Defendants shall recover their costs in these appeals.

STREETER, J.

WE CONCUR:

POLLAK, P. J.

DESAUTELS, J.*


[1] The background of this litigation is set forth in prior opinions of this court. (E.g., Rincon EV Realty LLC v. CP III Rincon Towers, Inc. (2017) 8 Cal.App.5th 1, 5–7 (Rincon I).)

[2] In addition to attorney fees, the judgment includes about $300,000 in statutory costs. As discussed below, we have since reversed the order awarding those costs, subject to possible reinstatement by the trial court. (Rincon EV Realty LLC v. CP III Rincon Towers, Inc. (June 10, 2021, A155104, A155284) [nonpub. opn.] (Rincon IV).)

[3] As summarized in the court’s September 2, 2020 order, the previously assigned trial judge (Hon. A. James Robertson II) entered an order in November 2019 granting the motion to amend the judgment, but he stayed that order after Cohen moved to intervene. Judge Robertson retired while further proceedings on the motion to amend were underway. In May 2020, the case was assigned to the Honorable Curtis E.A. Karnow, who granted Cohen’s motion to intervene in June 2020 and ruled on the alter ego motion in September 2020.

[4] The plaintiff Rincon entities also filed notices of appeal, but they later dismissed their appeals.

[5] Code of Civil Procedure section 187 states: “When jurisdiction is, by the Constitution or this Code, or by any other statute, conferred on a Court or judicial officer, all the means necessary to carry it into effect are also given; and in the exercise of this jurisdiction, if the course of proceeding be not specifically pointed out by this Code or the statute, any suitable process or mode of proceeding may be adopted which may appear most conformable to the spirit of this Code.”

[6] An additional requirement is that the person to be added as a judgment debtor controlled the underlying litigation and was virtually represented in that proceeding. (Highland Springs, supra, 244 Cal.App.4th at p. 280.) It is undisputed Cohen controlled plaintiffs’ litigation against defendants, satisfying this requirement.

[7] Cohen asks that we take judicial notice of a 2015 unpublished opinion issued by Division One of this court, addressing an effort by a different creditor to pierce the veil of one of the three Rincon entities involved in this case. “With certain exceptions, not applicable here, the Rules of Court generally prohibit us from noticing unpublished opinions. (Cal. Rules of Court, rule 8.1115(a).)” (Hernandez v. Restoration Hardware, Inc. (2018) 4 Cal.5th 260, 269, fn. 2.) The cases cited by Cohen involved different circumstances and do not persuade us judicial notice is appropriate here. (Fink v. Shemtov (2010) 180 Cal.App.4th 1160, 1173 [noticing unpublished opinions involving vexatious litigant to establish the number of litigations that had been determined adversely to him]; Gilbert v. Master Washer & Stamping Co. (2001) 87 Cal.App.4th 212, 217, fn. 14 [noticing unpublished opinion to identify the party litigants in a prior appeal].) We therefore deny the request.

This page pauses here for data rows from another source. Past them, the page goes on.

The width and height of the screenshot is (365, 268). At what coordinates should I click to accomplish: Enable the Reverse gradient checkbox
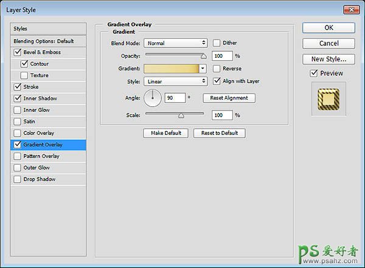point(217,69)
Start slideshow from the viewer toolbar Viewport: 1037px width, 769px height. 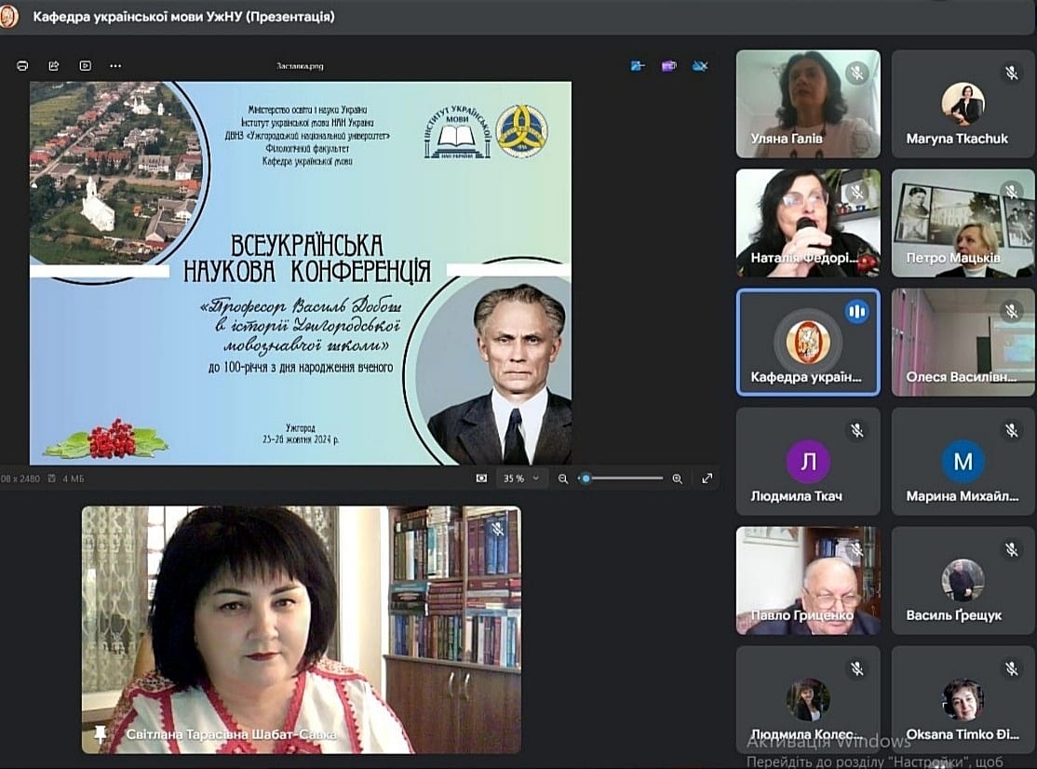coord(86,65)
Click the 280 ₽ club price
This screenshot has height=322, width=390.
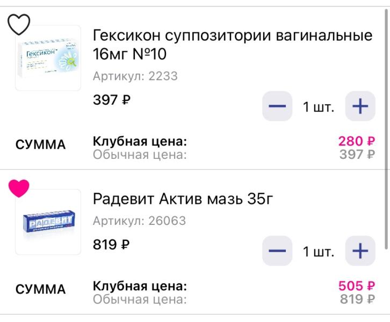pos(356,141)
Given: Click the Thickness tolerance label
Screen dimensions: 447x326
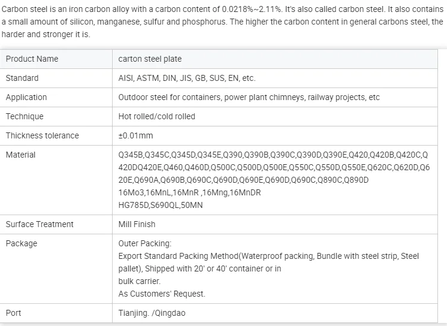Looking at the screenshot, I should pyautogui.click(x=42, y=135).
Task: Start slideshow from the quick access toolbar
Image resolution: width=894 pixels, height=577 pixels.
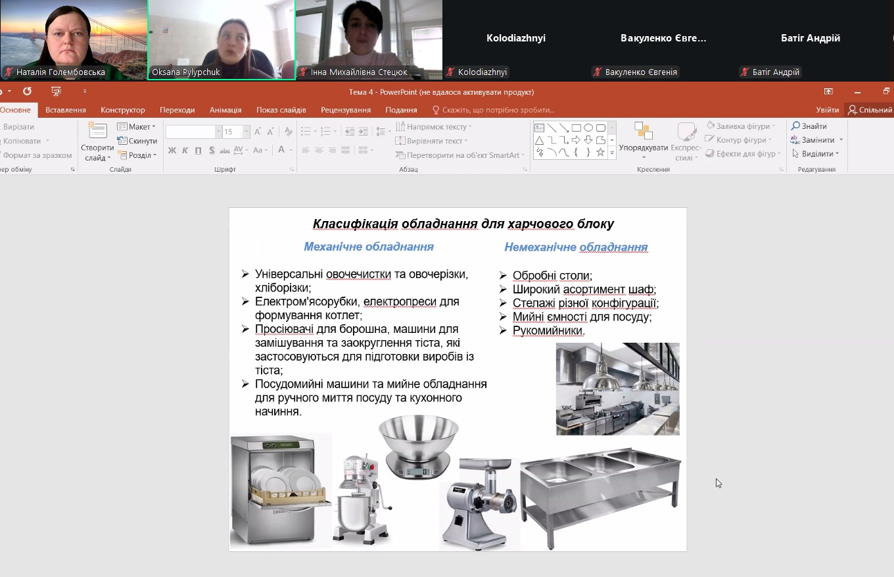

[8] The parties state defendants did file a motion under Code of Civil Procedure section 1030 after the trial court entered its initial judgment in 2013, but the court denied the motion, apparently on the ground it had to be filed before judgment.

* Judge of the Superior Court of California, County of Alameda, assigned by the Chief Justice pursuant to article VI, section 6 of the California Constitution.





Description Richard Cohen appeals after the trial court amended the judgment to add him as a judgment debtor on alter ego grounds in this commercial real estate dispute. The amendment makes Cohen liable for a $9.2 million attorney fees award entered against the plaintiff “Rincon” entities—Rincon EV Realty LLC, Rincon ET Realty LLC, and Rincon Residential Towers LLC. Cohen argues that, because the plaintiffs are Delaware limited liability companies (LLC’s), the court should have applied Delaware law, rather than California law, to determine whether he is their alter ego. He also contends that bad faith must be proven to establish alter ego liability, and that there was no showing of bad faith here. Finally, Cohen claims there is no substantial evidence supporting the court’s findings on the unity of interest and inequitable result elements of the alter ego standard. We affirm.